*** Opening of DATA TO USE ***

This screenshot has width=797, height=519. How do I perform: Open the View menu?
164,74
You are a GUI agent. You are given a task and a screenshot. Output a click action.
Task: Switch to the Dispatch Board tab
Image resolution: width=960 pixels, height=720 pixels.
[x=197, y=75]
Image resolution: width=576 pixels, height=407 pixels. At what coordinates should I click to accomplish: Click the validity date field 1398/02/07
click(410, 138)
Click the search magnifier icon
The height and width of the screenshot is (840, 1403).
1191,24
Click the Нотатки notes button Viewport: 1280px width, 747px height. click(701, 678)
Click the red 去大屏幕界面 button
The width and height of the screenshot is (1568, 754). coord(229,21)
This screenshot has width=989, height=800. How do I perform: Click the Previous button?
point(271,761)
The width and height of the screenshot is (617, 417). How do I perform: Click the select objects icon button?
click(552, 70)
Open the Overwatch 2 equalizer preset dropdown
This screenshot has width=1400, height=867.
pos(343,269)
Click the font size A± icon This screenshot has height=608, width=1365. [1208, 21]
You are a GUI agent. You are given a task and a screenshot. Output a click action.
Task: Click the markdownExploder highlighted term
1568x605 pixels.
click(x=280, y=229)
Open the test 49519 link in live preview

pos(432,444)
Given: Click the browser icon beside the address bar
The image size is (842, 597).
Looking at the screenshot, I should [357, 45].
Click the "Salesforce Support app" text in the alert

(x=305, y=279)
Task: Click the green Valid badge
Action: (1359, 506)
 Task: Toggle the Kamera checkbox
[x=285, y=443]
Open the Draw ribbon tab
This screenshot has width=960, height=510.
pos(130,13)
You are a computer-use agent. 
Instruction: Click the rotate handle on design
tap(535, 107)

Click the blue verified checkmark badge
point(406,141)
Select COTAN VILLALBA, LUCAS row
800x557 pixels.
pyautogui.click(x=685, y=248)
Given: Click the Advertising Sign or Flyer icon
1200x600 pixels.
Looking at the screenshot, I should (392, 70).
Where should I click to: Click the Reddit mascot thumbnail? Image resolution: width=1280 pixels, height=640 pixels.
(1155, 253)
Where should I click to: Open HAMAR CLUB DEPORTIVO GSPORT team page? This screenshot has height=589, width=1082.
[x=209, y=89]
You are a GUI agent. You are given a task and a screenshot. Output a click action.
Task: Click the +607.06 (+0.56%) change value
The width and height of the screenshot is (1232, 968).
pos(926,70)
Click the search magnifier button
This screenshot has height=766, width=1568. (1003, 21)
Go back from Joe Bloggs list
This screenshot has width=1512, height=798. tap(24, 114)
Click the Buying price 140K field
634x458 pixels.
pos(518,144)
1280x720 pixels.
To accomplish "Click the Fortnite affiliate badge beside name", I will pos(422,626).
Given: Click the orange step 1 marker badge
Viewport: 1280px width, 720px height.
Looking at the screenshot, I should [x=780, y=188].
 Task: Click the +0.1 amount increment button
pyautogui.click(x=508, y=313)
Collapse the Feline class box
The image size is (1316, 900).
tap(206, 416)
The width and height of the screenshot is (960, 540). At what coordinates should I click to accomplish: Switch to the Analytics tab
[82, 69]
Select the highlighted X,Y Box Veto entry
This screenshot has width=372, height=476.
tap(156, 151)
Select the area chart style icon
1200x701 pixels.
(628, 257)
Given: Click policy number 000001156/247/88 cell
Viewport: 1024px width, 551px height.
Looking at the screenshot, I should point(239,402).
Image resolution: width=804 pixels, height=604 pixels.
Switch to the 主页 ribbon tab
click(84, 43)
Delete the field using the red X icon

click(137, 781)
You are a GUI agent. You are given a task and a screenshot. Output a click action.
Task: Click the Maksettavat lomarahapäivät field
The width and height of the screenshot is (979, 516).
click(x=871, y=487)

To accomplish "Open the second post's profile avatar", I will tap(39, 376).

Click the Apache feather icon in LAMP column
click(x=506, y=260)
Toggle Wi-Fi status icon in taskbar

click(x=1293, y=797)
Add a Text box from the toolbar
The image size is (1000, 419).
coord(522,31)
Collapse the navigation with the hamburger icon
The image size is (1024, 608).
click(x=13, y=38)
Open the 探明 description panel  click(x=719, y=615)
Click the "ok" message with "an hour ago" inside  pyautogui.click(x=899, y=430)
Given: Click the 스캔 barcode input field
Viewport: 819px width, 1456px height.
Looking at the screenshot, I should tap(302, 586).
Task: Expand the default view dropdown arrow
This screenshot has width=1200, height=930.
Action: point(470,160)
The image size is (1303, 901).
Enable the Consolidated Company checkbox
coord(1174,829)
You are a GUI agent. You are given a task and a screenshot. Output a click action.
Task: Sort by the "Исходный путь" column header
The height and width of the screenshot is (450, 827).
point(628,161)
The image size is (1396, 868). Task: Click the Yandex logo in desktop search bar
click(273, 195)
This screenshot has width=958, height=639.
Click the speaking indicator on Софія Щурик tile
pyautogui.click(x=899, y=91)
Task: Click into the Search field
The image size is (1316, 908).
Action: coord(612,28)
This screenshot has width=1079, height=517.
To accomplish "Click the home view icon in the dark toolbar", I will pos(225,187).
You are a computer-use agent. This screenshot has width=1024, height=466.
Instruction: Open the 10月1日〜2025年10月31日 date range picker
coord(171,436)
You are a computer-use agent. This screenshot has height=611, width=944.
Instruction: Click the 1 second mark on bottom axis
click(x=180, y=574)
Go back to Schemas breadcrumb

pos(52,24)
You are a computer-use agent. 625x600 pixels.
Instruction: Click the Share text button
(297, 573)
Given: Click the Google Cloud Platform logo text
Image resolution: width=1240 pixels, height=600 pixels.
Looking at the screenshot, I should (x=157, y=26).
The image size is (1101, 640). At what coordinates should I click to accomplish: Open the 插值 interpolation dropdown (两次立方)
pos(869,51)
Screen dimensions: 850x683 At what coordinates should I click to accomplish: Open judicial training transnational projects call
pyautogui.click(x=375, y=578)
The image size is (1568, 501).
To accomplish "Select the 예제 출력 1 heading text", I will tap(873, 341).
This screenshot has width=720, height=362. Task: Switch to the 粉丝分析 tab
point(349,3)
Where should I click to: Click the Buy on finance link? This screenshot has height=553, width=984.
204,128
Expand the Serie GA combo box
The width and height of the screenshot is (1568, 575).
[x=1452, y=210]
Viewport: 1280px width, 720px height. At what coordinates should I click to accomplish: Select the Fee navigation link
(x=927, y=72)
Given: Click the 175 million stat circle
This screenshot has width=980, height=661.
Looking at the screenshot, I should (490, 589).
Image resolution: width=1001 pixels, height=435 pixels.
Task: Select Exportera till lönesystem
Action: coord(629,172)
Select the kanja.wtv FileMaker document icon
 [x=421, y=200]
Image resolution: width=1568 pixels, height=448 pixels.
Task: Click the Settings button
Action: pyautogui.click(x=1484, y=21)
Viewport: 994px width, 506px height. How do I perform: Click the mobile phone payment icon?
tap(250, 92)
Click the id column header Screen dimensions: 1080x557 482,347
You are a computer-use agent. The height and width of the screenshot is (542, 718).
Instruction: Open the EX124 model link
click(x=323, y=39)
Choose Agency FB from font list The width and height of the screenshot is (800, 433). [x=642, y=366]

*** Close of DATA TO USE ***

**WHAT TO WORK ON**
A complete answer reproduces every line of the records in which the word "Expand" occurs.

**WRITTEN ANSWER**
Task: Expand the default view dropdown arrow
Expand the Serie GA combo box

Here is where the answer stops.